Suzanne Ross et Lise Beaulieu

Gérer la philanthropie d’autrui

Suzanne Ross et Lise Beaulieu ont toutes deux des parcours professionnels en gestion. Elles se sont d’abord côtoyées au sein de la Chambre de commerce et d’industries de Trois-Rivières et, aujourd’hui retraitées, elles continuent de faire fructifier leurs compétences au profit de la Fondation communautaire du Saint-Maurice.

«La mission des fondations communautaires est d’amasser de l’argent dont seuls les rendements sont distribués à la cause choisie par le créateur du fonds», résume Lise Beaulieu pour expliquer en quoi consiste cet organisme plus ou moins connu de la population. 

«Chaque créateur de fonds a son propre objectif, mais on met l’argent en commun.
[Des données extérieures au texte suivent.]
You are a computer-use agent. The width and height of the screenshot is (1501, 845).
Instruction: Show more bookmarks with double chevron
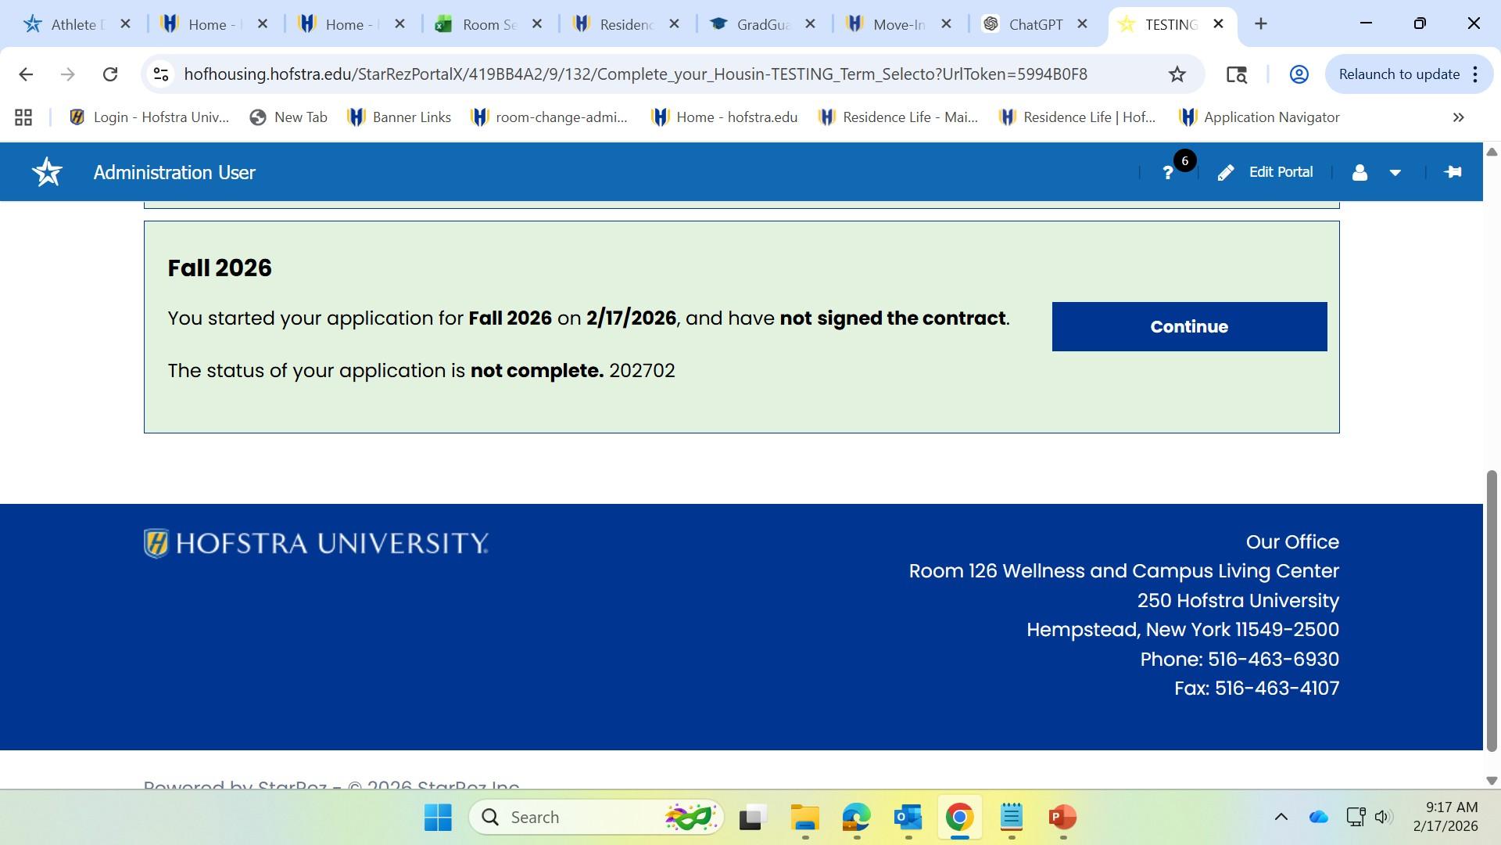point(1458,117)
L’argent récolté est administré par deux gestionnaires de portefeuille, avec un regard du comité de placements de la fondation», ajoute Suzanne Ross, anciennement gestionnaire dans des institutions financières.

Pour simplifier, on pourrait dire que chaque créateur de fonds a sa petite fondation dans un créneau de son choix, et ce fonds est administré par la Fondation communautaire du Saint-Maurice (FCSM). C’est le rendement des placements qui est utilisé pour soutenir les causes choisies par les créateurs de fonds. Des individus, des familles, des organismes ou des entreprises peuvent créer leur propre fondation pour aider dans des domaines comme la santé, l’éducation, la culture et l’environnement, par exemple.

«Au début, on avait un seul fonds de 3000 $ pour les personnes handicapées, et aujourd’hui, on a près de 4 millions $ d’actifs, et au-delà de 85 fonds différents», décrit Mme Beaulieu en parlant de la FCSM, créée en 1999.

La création d’une fondation n’est pas réservée qu’aux millionnaires. Les petits montants sont considérés autant que les plus grands. «Une personne peut commencer avec 2000 $ et en remettre chaque année, et elle fera partie du lot comme celui qui crée un fonds et met 100 000 $», illustre Mme Beaulieu, ce à quoi sa complice ajoute: «On veut faire savoir que la fondation, c’est pour M. et Mme Tout-le-Monde. C’est le principe de donner au suivant.» 

Des exemples de fonds? Un agronome qui enseigne à l’université verse chaque année de l’argent dans sa fondation, avec l’objectif de soutenir des projets de recherche en environnement. Autre exemple, les fusions de paroisses ont incité les bénévoles de certaines d’entre elles à créer un fonds pour que les revenus de l’argent amassé dans leur paroisse d’origine soient redistribués dans cette communauté en particulier. Des individus ont aussi créé des fonds pour offrir des bourses à des étudiants.

C’est lorsqu’elle était directrice générale de Centraide que Lise Beaulieu a découvert la Fondation communautaire du Saint-Maurice, puisque c’était la permanence de Centraide qui s’en occupait. Puis, Mme Beaulieu a invité Suzanne Ross, nouvellement retraitée, à effectuer des tâches administratives bénévolement pour l’organisme et, en 2007, à se joindre au conseil d’administration. 

Jusqu’en 2011, les deux femmes œuvraient bénévolement pour la Fondation, entre autres via son conseil d’administration. À un moment, celui-ci a souhaité optimiser le développement de la fondation et la faire connaître davantage. Les deux femmes ont proposé leurs services rémunérés à raison d’une journée par semaine, pour participer plus activement au développement de l’organisme, tout en maintenant leur contribution bénévole au conseil d’administration.

«On fait des présentations, on rencontre les gens qui veulent de l’information et créer leur fonds, on établit un protocole... L’avantage de la fondation communautaire, c’est que tout le soutien administratif, c’est nous qui le faisons. On s’occupe des engagements avec l’Agence du revenu et des reçus de charité», énumère Lise Beaulieu qui, avant de diriger Centraide, était connue comme directrice générale de TVA Trois-Rivières.

«On aime ce qu’on fait! On aime encore rencontrer des gens, les aider. On ressent une satisfaction à développer la fondation, à aller chercher des nouvelles personnes et à continuer à brasser un peu de paperasse comme on l’a toujours fait dans notre carrière», formule Suzanne Ross pour décrire le plaisir que son amie et elle trouvent dans leurs occupations de retraite.